SpaceX’s S-1 filing for going public provides visibility into 2025 revenue of $18.67 billion and losses nearing $5 billion, along with a pay package tied in part to establishing a minimum-one-million-citizen colony on Mars. The filing still lacks granular subscription information, including retention or churn metrics, even though Starlink drives much of the business and shows very high adjusted EBITDA margins of 63%. With 10.3 million Starlink subscribers and expansion into lower-priced international tiers, the absence of cohort retention data prevents investors from distinguishing durable growth from attrition. The filing also does not break out the cost of each Falcon 9 launch, leaving core launch unit economics unclear. AI unit economics details are also limited relative to the company’s AI positioning.

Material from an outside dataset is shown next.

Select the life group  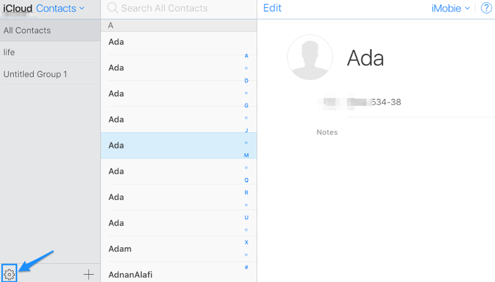pyautogui.click(x=50, y=52)
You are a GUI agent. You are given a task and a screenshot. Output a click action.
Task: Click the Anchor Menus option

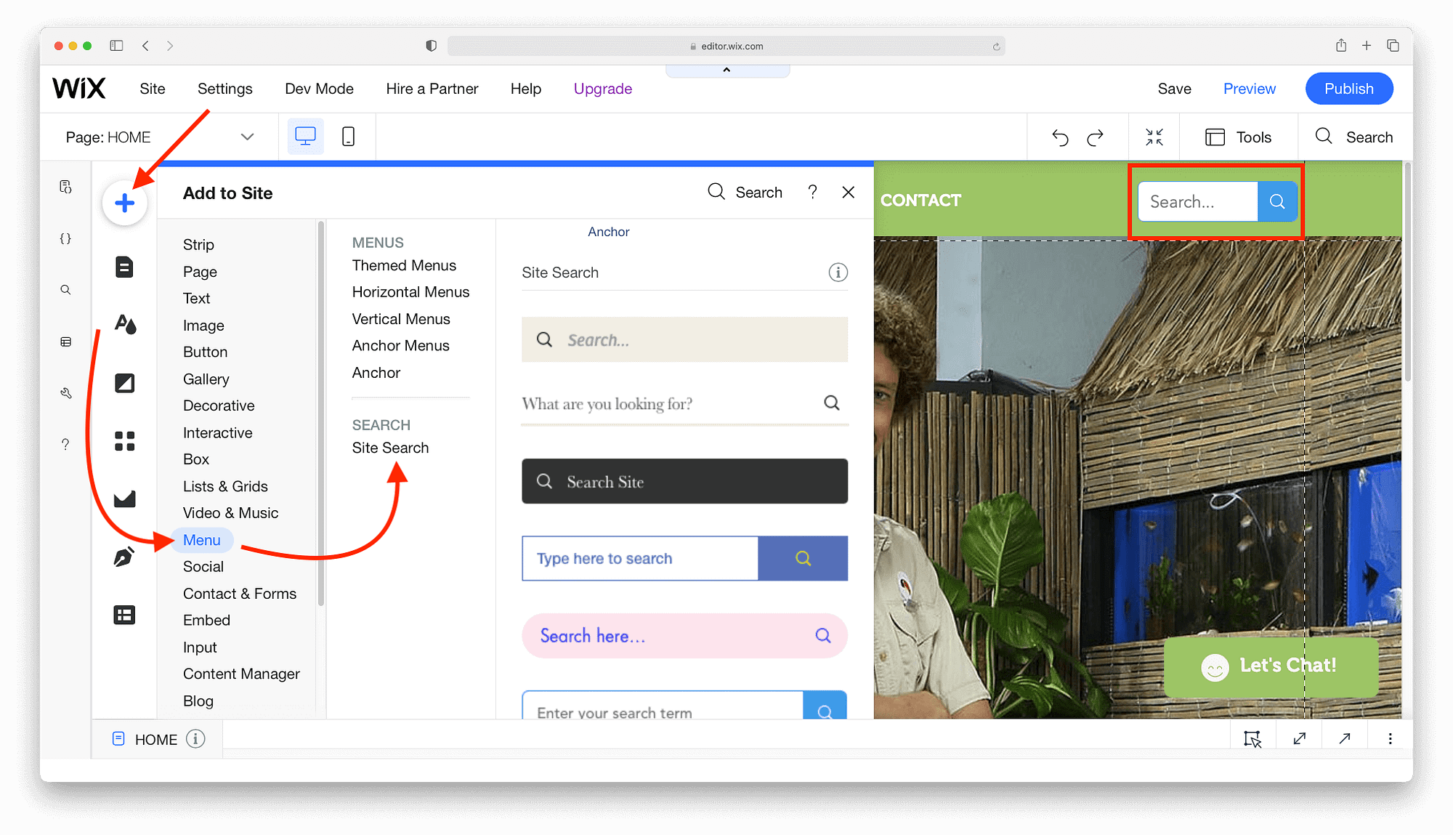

"Most major subscription businesses that have gone public ( T-Mobile, AT&T, Spotify, Duolingo, Peloton, Chewy) disclose retention or churn metrics, whereas SpaceX does not. With 10.3 million [Starlink] subscribers... and aggressive international expansion into lower-priced tiers, investors cannot decompose whether headline subscriber growth reflects durable cohort retention or is masking attrition behind elevated gross adds... This is among the most important metrics for modeling subscriber economics, and its absence is conspicuous."
"Granda also notes that there's no delineation of the cost of each Falcon 9 launch and that, while clearly the reusability of SpaceX's rockets has provided tailwinds, "the core unit economics of the most prolific launch vehicle in history remain hidden.""
"So, when SpaceX finally and officially filed to go public last week, it was momentous. At long last, there was visibility: We know the company's 2025 revenue was $18.67 billion, that its losses are also up to nearly $5 billion, and that Elon Musk's pay package is partially linked to establishing a minimum-one-million-citizen colony on Mars."